**What to do:**
Once the pictures are set aside, output all the records exactly.

Collected data
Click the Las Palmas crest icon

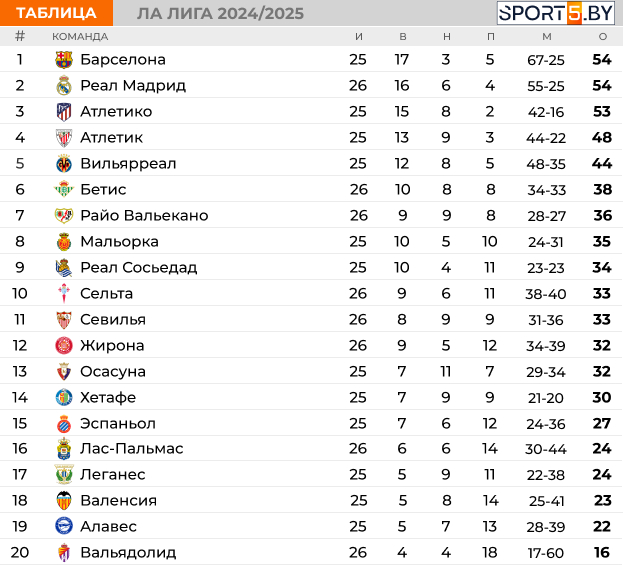tap(64, 449)
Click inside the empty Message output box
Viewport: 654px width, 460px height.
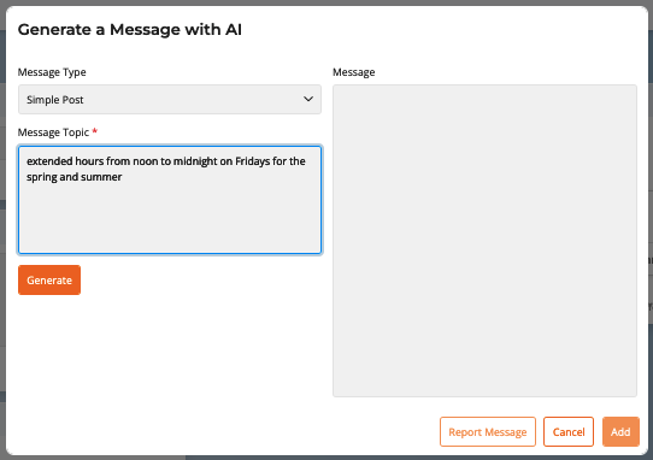pyautogui.click(x=484, y=240)
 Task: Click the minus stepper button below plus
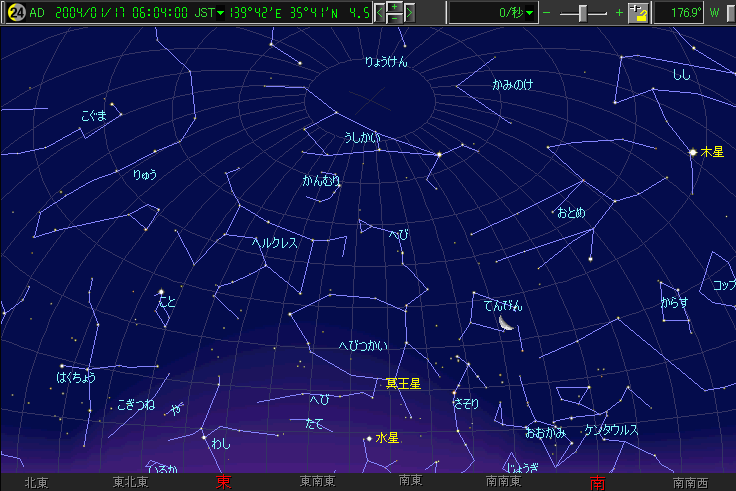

**Written solution:**
Click the Las Palmas crest icon

tap(64, 449)
Click inside the empty Message output box
Viewport: 654px width, 460px height.
pyautogui.click(x=484, y=240)
 Task: Click the minus stepper button below plus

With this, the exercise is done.